_PROBLEM_.
Rewrite the part of the records that opens with the line containing "Click the word Browse on the button" and runs through the end of the records, requests included, raising every coordinate in the answers by 57. Leave the pictures out of your answer.

(Item position entries)
Begin

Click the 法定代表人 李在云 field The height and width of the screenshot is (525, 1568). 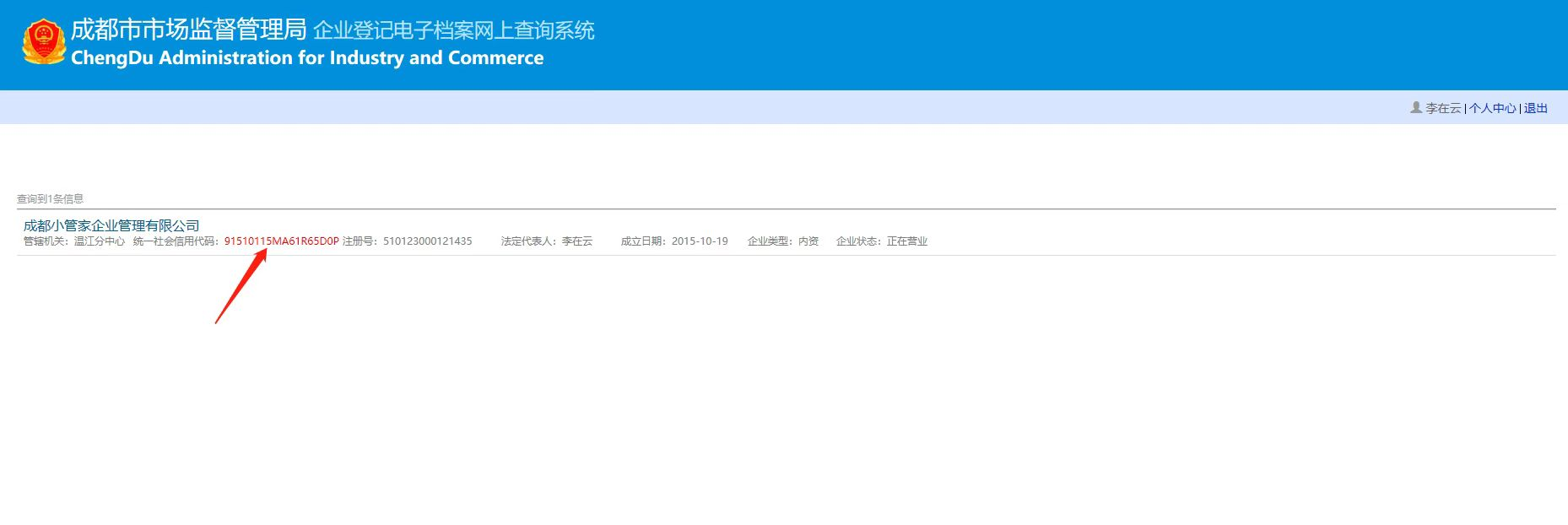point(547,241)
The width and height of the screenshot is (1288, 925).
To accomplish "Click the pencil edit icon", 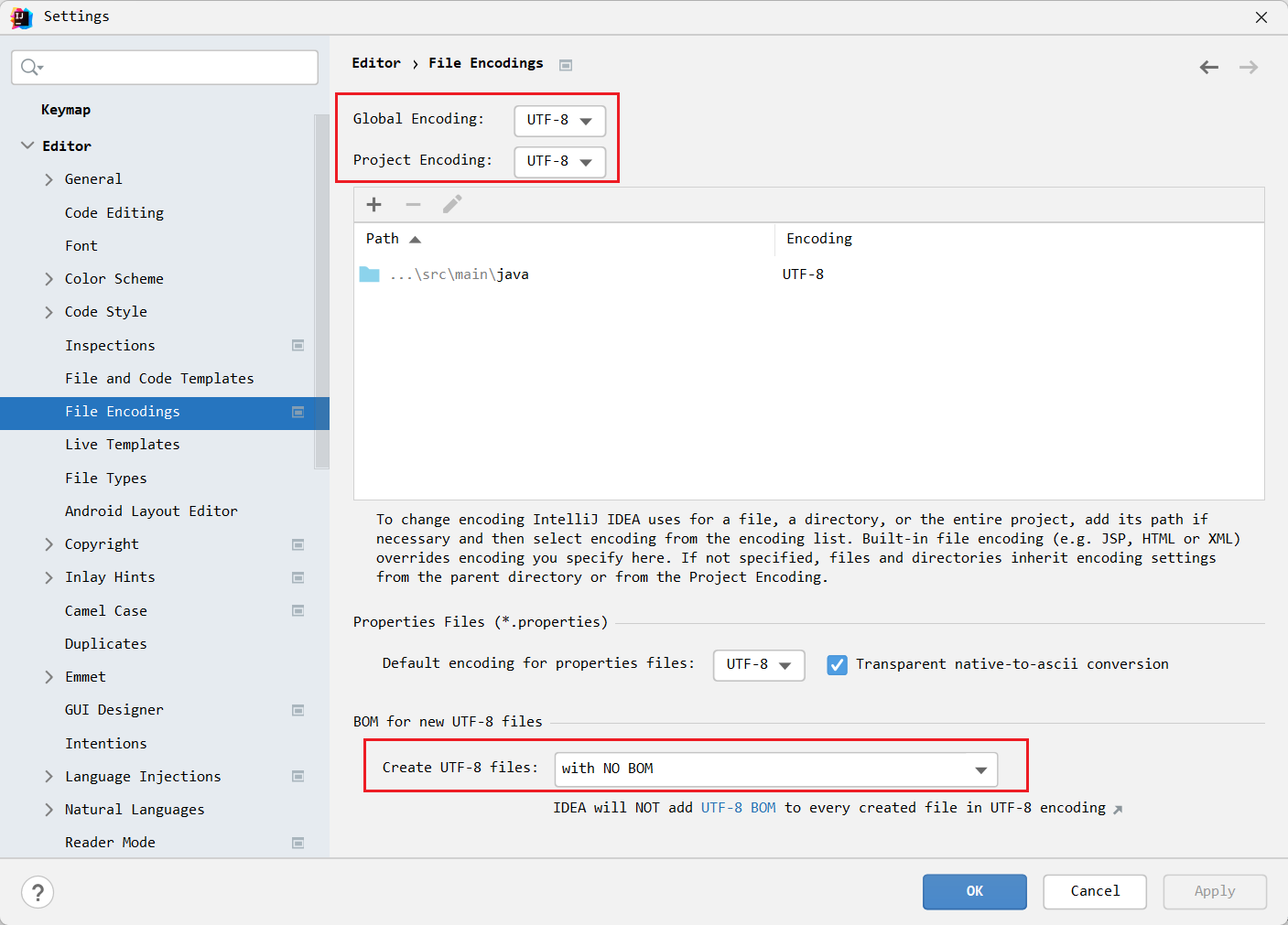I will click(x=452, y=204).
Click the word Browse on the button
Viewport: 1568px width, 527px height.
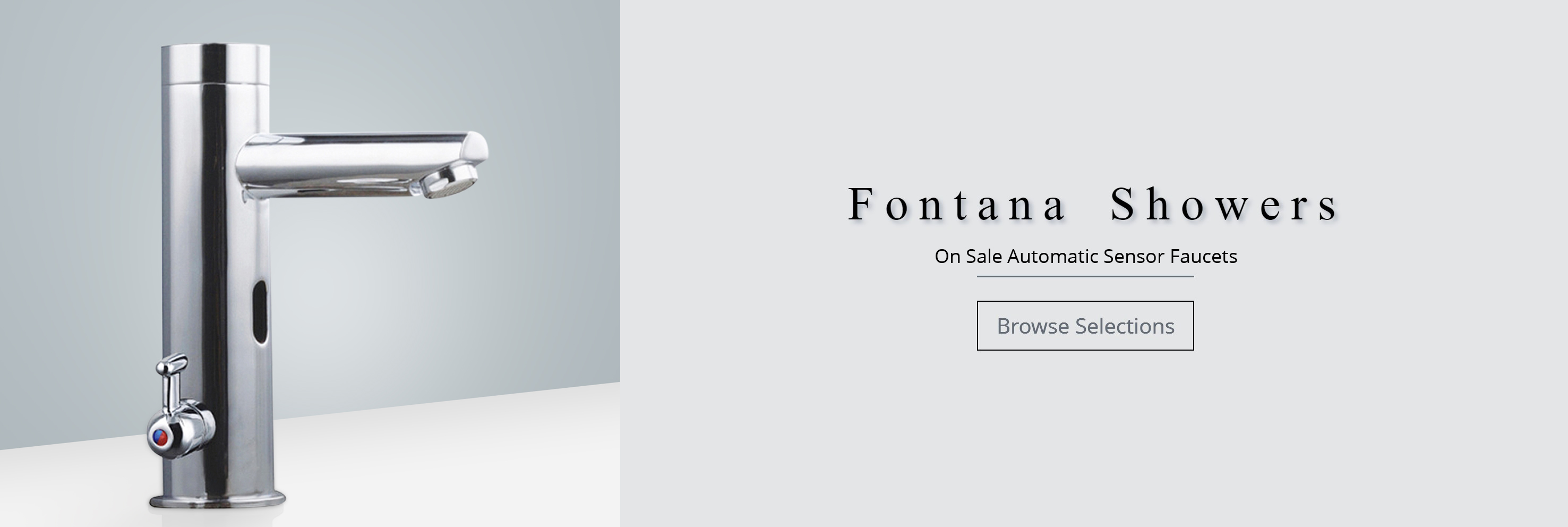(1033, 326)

End

_WRITTEN RESPONSE_.
Click the word Browse on the button
Viewport: 1568px width, 527px height.
(1090, 383)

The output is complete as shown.